◆ TASK: Once you have read the records below, write them all out exactly as given.

------------------------------------------------

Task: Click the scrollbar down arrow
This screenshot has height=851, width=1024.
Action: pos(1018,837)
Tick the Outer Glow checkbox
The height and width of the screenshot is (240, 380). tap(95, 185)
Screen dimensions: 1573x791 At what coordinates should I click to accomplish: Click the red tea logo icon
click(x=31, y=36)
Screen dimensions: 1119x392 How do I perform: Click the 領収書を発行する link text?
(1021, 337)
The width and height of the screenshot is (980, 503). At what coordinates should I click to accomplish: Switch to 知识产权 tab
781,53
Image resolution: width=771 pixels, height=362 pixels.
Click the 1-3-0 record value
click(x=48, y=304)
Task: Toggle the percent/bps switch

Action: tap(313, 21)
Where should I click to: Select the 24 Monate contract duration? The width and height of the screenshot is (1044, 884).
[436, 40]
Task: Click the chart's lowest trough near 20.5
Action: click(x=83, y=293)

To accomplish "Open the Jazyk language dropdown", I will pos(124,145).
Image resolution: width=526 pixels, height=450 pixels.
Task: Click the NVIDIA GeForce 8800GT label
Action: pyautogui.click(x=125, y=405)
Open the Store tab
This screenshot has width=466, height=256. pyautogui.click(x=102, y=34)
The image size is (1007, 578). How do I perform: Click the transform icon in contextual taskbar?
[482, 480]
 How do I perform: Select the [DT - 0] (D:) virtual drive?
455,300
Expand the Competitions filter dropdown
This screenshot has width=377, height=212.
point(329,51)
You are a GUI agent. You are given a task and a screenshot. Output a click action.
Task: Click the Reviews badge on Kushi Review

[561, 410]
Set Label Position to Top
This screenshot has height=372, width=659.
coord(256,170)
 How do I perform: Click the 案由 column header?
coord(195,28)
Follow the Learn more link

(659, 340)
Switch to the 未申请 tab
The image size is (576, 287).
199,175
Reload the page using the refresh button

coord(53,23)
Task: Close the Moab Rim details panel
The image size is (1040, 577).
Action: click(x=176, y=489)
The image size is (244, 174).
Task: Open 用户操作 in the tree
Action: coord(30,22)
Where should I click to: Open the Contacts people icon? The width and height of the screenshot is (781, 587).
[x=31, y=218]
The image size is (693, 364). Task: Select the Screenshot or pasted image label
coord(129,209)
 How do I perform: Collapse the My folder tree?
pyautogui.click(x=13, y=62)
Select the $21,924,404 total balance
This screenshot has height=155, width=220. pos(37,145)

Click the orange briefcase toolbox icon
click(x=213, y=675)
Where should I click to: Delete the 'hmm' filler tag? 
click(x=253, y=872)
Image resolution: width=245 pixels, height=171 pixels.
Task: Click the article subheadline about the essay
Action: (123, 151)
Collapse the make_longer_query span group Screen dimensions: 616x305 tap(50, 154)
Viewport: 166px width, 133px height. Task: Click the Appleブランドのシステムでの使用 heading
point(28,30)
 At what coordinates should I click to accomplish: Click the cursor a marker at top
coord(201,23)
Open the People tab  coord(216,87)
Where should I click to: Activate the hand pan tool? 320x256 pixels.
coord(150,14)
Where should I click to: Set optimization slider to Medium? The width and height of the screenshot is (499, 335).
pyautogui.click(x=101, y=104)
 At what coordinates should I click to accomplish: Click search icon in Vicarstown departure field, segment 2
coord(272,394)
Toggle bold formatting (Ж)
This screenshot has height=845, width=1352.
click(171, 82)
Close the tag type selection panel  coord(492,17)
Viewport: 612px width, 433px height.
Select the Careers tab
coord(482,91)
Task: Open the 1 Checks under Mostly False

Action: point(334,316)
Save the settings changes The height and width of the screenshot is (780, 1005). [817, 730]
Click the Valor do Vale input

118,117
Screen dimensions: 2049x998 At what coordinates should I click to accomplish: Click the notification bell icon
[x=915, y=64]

------------------------------------------------

◆ REPLY:
Task: Click the scrollbar down arrow
This screenshot has height=851, width=1024.
Action: pos(1018,837)
Tick the Outer Glow checkbox
The height and width of the screenshot is (240, 380). tap(95, 185)
Screen dimensions: 1573x791 At what coordinates should I click to accomplish: Click the red tea logo icon
click(x=31, y=36)
Screen dimensions: 1119x392 How do I perform: Click the 領収書を発行する link text?
(1021, 337)
The width and height of the screenshot is (980, 503). At what coordinates should I click to accomplish: Switch to 知识产权 tab
781,53
Image resolution: width=771 pixels, height=362 pixels.
Click the 1-3-0 record value
click(x=48, y=304)
Task: Toggle the percent/bps switch

Action: tap(313, 21)
Where should I click to: Select the 24 Monate contract duration? The width and height of the screenshot is (1044, 884).
[436, 40]
Task: Click the chart's lowest trough near 20.5
Action: click(x=83, y=293)

To accomplish "Open the Jazyk language dropdown", I will pos(124,145).
Image resolution: width=526 pixels, height=450 pixels.
Task: Click the NVIDIA GeForce 8800GT label
Action: pyautogui.click(x=125, y=405)
Open the Store tab
This screenshot has width=466, height=256. pyautogui.click(x=102, y=34)
The image size is (1007, 578). How do I perform: Click the transform icon in contextual taskbar?
[482, 480]
 How do I perform: Select the [DT - 0] (D:) virtual drive?
455,300
Expand the Competitions filter dropdown
This screenshot has width=377, height=212.
point(329,51)
You are a GUI agent. You are given a task and a screenshot. Output a click action.
Task: Click the Reviews badge on Kushi Review

[561, 410]
Set Label Position to Top
This screenshot has height=372, width=659.
coord(256,170)
 How do I perform: Click the 案由 column header?
coord(195,28)
Follow the Learn more link

(659, 340)
Switch to the 未申请 tab
The image size is (576, 287).
199,175
Reload the page using the refresh button

coord(53,23)
Task: Close the Moab Rim details panel
The image size is (1040, 577).
Action: click(x=176, y=489)
The image size is (244, 174).
Task: Open 用户操作 in the tree
Action: coord(30,22)
Where should I click to: Open the Contacts people icon? The width and height of the screenshot is (781, 587).
[x=31, y=218]
The image size is (693, 364). Task: Select the Screenshot or pasted image label
coord(129,209)
 How do I perform: Collapse the My folder tree?
pyautogui.click(x=13, y=62)
Select the $21,924,404 total balance
This screenshot has height=155, width=220. pos(37,145)

Click the orange briefcase toolbox icon
click(x=213, y=675)
Where should I click to: Delete the 'hmm' filler tag? 
click(x=253, y=872)
Image resolution: width=245 pixels, height=171 pixels.
Task: Click the article subheadline about the essay
Action: (123, 151)
Collapse the make_longer_query span group Screen dimensions: 616x305 tap(50, 154)
Viewport: 166px width, 133px height. Task: Click the Appleブランドのシステムでの使用 heading
point(28,30)
 At what coordinates should I click to accomplish: Click the cursor a marker at top
coord(201,23)
Open the People tab  coord(216,87)
Where should I click to: Activate the hand pan tool? 320x256 pixels.
coord(150,14)
Where should I click to: Set optimization slider to Medium? The width and height of the screenshot is (499, 335).
pyautogui.click(x=101, y=104)
 At what coordinates should I click to accomplish: Click search icon in Vicarstown departure field, segment 2
coord(272,394)
Toggle bold formatting (Ж)
This screenshot has height=845, width=1352.
click(171, 82)
Close the tag type selection panel  coord(492,17)
Viewport: 612px width, 433px height.
Select the Careers tab
coord(482,91)
Task: Open the 1 Checks under Mostly False

Action: point(334,316)
Save the settings changes The height and width of the screenshot is (780, 1005). [817, 730]
Click the Valor do Vale input

118,117
Screen dimensions: 2049x998 At what coordinates should I click to accomplish: Click the notification bell icon
[x=915, y=64]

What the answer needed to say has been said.